Gravitational waves (GWs) are ripples in the gravitational field, predicted to exist by Einstein’s General Theory of Relativity. A neutron star is the extremely dense remnant of the core of a massive star. Born in a supernova explosion, neutron stars are some of the most interesting objects in the universe. They have the mass of about the sun but the size of a small city. All the forces of nature — gravity, the strong and weak nuclear interactions, and electromagnetism — play huge roles in their properties and behavior.
Rapidly rotating neutron stars are expected to emit GWs continuously as they spin, if they are not perfectly spherical. The amount by which a neutron star deviates from being perfectly spherical can be described by a parameter called the ellipticity. The larger the ellipticity, the stronger the GWs emitted by the neutron star. Neutron stars are expected to have very small ellipticities: the astrophysics of their structure predicts that they are among the most spherical objects in the universe, with ellipticities of 10-5 or lower. The best human technology produces spheres that are close to perfect at that level (for example, the quartz sphere gyroscopes that flew on Gravity Probe B). For normal neutron star material, the maximum deformation that the neutron star crust could sustain before collapsing is about 10 cm. Nevertheless, by analyzing a long stretch of data from the LIGO detectors with carefully prepared software, we could pick even such a very weak signal out of the detector noise. At present, a few thousand neutron stars in our Galaxy have been identified as pulsars by their radio, X-ray or gamma-ray emissions, but our Galaxy is estimated to contain roughly 100 million neutron stars that are not observed through their electromagnetic emissions. With a search for continuous GWs that scans the entire sky, we have the potential to make new detections of neutron stars and learn about their structure.
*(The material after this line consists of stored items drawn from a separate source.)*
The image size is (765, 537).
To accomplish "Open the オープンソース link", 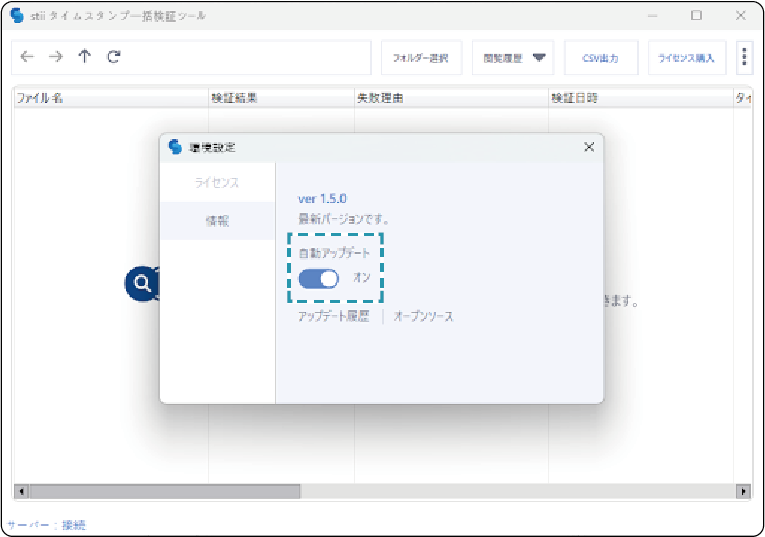I will (x=423, y=316).
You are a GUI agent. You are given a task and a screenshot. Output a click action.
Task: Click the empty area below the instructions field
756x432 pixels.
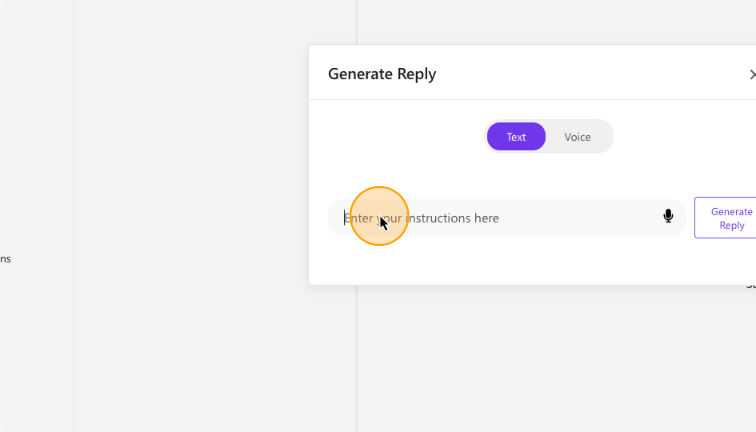(x=506, y=260)
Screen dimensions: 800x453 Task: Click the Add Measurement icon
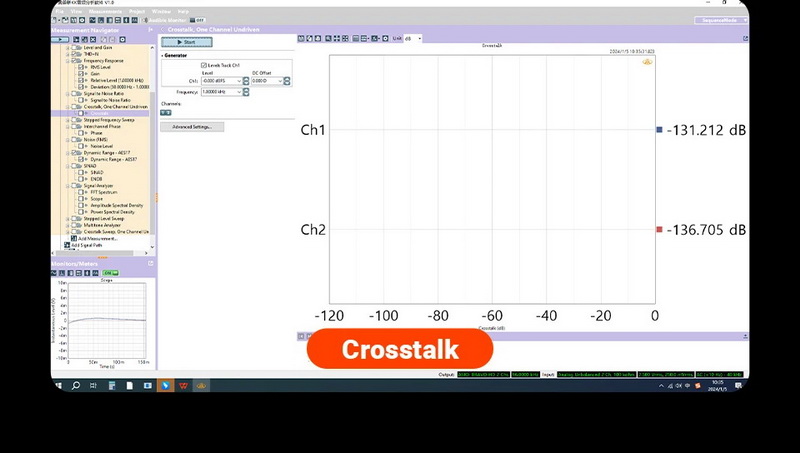pyautogui.click(x=73, y=239)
GWs from rapidly spinning neutron stars will be detected at some specific (but unknown) signal frequency, close to a perfect sine wave. We nominally expect the GW signal frequency to be twice the neutron star spin frequency, but it could also be at any multiple of the spin frequency. The spin frequency is the number of revolutions of the neutron star per second, measured in Hertz (Hz). These all-sky searches need to look for unknown sources located everywhere in the sky, for a wide range of possible signal frequencies and frequency derivatives, where the frequency derivative is the rate of change of the frequency. The ideal data analysis strategy used to extract the faint continuous wave signals from the detector noise is given by the matched filtering method, applied to many months of data. Matched filtering is a data analysis method in which the data are correlated against a simulated waveform in order to try to identify that signal buried in the detector noise. The ideal data analysis technique requires a huge amount of computing power, more than is available to the LIGO Collaboration, when data stretches of the order of months or years are used and a wide fraction of the parameter space is searched over. Hence, to search for these signals using a realistic amount of computing power, we use a “hierarchical” approach in which the entire data set is broken into shorter segments and afterwards the information from the different segments is combined. We can use segments of a few days, allowing for very sensitive searches.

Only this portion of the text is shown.